*WORK ORDER*: Copy out each line of the material below with no changes.

*EXTRACTED ENTRIES*:
□ □ □ □ □

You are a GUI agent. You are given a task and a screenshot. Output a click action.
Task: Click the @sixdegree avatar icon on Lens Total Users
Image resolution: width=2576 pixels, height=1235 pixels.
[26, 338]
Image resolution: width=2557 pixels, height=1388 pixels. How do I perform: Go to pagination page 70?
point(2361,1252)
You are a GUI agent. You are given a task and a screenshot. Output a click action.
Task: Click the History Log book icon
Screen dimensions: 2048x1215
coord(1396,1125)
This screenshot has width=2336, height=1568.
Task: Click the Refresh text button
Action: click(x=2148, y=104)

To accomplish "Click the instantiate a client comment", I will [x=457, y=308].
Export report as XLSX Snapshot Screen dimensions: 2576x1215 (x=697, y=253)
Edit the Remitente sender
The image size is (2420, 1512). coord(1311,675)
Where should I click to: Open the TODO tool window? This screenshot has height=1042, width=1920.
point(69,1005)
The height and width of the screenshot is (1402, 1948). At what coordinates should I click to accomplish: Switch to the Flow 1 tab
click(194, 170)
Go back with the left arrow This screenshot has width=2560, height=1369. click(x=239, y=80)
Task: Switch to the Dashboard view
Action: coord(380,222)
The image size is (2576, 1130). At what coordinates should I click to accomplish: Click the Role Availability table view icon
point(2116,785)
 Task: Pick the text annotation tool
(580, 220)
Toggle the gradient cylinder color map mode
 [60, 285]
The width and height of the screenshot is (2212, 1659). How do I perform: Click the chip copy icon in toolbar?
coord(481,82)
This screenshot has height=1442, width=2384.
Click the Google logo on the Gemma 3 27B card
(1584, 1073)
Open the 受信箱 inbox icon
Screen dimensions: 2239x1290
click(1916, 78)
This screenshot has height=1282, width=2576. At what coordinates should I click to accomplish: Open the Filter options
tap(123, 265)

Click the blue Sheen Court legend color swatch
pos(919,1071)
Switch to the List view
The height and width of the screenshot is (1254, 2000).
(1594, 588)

□ □ □ □ □

*TASK ANSWER*:
You are a GUI agent. You are given a task and a screenshot. Output a click action.
Task: Click the @sixdegree avatar icon on Lens Total Users
Image resolution: width=2576 pixels, height=1235 pixels.
[26, 338]
Image resolution: width=2557 pixels, height=1388 pixels. How do I perform: Go to pagination page 70?
point(2361,1252)
You are a GUI agent. You are given a task and a screenshot. Output a click action.
Task: Click the History Log book icon
Screen dimensions: 2048x1215
coord(1396,1125)
This screenshot has width=2336, height=1568.
Task: Click the Refresh text button
Action: click(x=2148, y=104)

To accomplish "Click the instantiate a client comment", I will [x=457, y=308].
Export report as XLSX Snapshot Screen dimensions: 2576x1215 (x=697, y=253)
Edit the Remitente sender
The image size is (2420, 1512). coord(1311,675)
Where should I click to: Open the TODO tool window? This screenshot has height=1042, width=1920.
point(69,1005)
The height and width of the screenshot is (1402, 1948). At what coordinates should I click to accomplish: Switch to the Flow 1 tab
click(194, 170)
Go back with the left arrow This screenshot has width=2560, height=1369. click(x=239, y=80)
Task: Switch to the Dashboard view
Action: coord(380,222)
The image size is (2576, 1130). At what coordinates should I click to accomplish: Click the Role Availability table view icon
point(2116,785)
 Task: Pick the text annotation tool
(580, 220)
Toggle the gradient cylinder color map mode
 [60, 285]
The width and height of the screenshot is (2212, 1659). How do I perform: Click the chip copy icon in toolbar?
coord(481,82)
This screenshot has height=1442, width=2384.
Click the Google logo on the Gemma 3 27B card
(1584, 1073)
Open the 受信箱 inbox icon
Screen dimensions: 2239x1290
click(1916, 78)
This screenshot has height=1282, width=2576. At what coordinates should I click to accomplish: Open the Filter options
tap(123, 265)

Click the blue Sheen Court legend color swatch
pos(919,1071)
Switch to the List view
The height and width of the screenshot is (1254, 2000).
(1594, 588)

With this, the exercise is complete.